第151回 浜六郎の臨床副作用ノート バラシクロビルの害と用量設定

SARS-CoV-2ワクチン接種で帯状疱疹が増加すると報告されている。帯状疱疹の治療に用いられるバラシクロビルは、消化管から吸収されアシクロビルとして効果を発揮する。アシクロビルそのものよりもよく吸収され1日2〜3回の服用でよいことから多用されている。しかし、添付文書の用量でも、腎、脳、血液系に中毒を引き起こしやすい薬剤である。用量設定の問題点を、薬のチェック103号1)で検討したので、その概要を紹介する。

害反応報告はアシクロビルの10倍

2021年度までの5年間で医薬品医療機器総合機構(PMDA)への急性腎障害(腎機能障害を含む)や脳症(中毒性脳症を含む)の報告は、アシクロビル(経口と注射剤)ではそれぞれ82件、84件、バラシクロビルでは1桁多い681件、841件である。

1000mgはアシクロビル376mg注に相当

アシクロビルの、消化管からの吸収はわずか10〜20%。バラシクロビルは1000mgがアシクロビル694mgに相当し、平均でその54.2%(信頼区間42-73%)、すなわち376mgの注射剤アシクロビル相当量が体内を循環することになる。

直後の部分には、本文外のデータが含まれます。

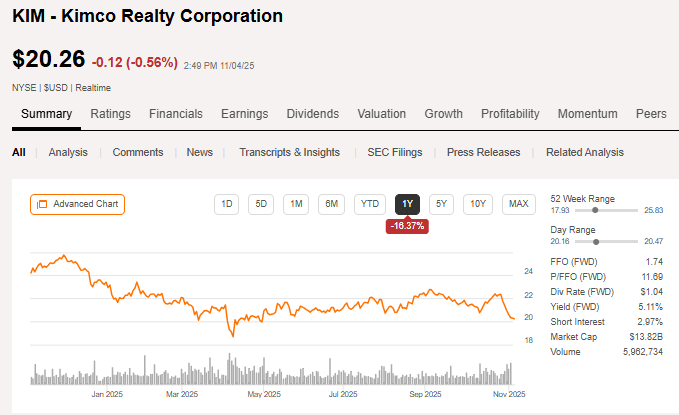Switch to the Peers tab
Screen dimensions: 679x415
[651, 114]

症例:85歳、身長137.5cm、体重38.6kg、クレアチニン値(Cr)0.5mg/dLの女性が帯状疱疹で1000mg1日2回を処方された。NSAIDsは処方されていない。7日間服用後、倦怠感などの訴えで第9病日に再診。両下肢に中等度の圧痕性浮腫を認め、BUN70mg/dL、Cr3.6mg/dL、血清カリウム値6.0mEq/Lであったため入院。精神症状はなかったが、第12〜13病日に38℃の発熱を伴う無顆粒球症(104/μL)をはじめ汎血球減少症を認めたが、薬剤中止などにより腎機能・血液障害とも回復した。

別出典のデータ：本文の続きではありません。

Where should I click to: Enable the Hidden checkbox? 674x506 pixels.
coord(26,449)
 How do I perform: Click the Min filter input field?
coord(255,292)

Cr0.5mg/dLからCockcroft-Gault法でクレアチニン・クリアランス(CCr)は50.2mL/分。この場合、添付文書上は1000mgを1日3回であったが、腎障害ありとして1日2000mgの使用に留めていた。それにもかかわらず、高度な腎障害と血液障害を来した理由は何であったのか。

CCrの計算に身長が考慮されていない

添付文書には、CCrによる用量調節方法が書かれているが具体的なCCrの計算方法が書かれておらず、女性のCockcroft-GaultによるCCr(mL/分)=((140−年齢)×体重kg×0.85/(72×Cr値mg/dL)が一般的である。45.5+0.9×(身長−152)で計算した理想体重(女性)または実体重のうち低い方を用いたCCrの方が正確である。これだと42.1 L/分となる。

注射剤と同様、体重を考慮すべき

注射剤のアシクロビルは体重あたり1回5mg/kgとされているが、バラシクロビルは体重が考慮されていない。症例の場合、注射剤のアシクロビルなら1回193mgでよく、バラシクロビルなら1回量は510mgでよい。体表面積を考慮した場合でも、3分の2の660mgでよいことになる。なお、痛みで食事摂取が低下して脱水となるが帯状疱疹の神経原性疼痛にNSAIDsは無効であり、腎機能をさらに悪化させ、排泄が障害されて血中濃度が高まるため使用しない方がよい。

身長を考慮してCCrを計算し、1回量は15mg/kgに

以上を勘案し、薬のチェック誌では、CCrの計算には身長を考慮すること、バラシクロビル製剤の1回用量は15mg/kg(50%顆粒で0.03g/kg)と設定すること、NSAIDsは禁忌とすることを推奨する。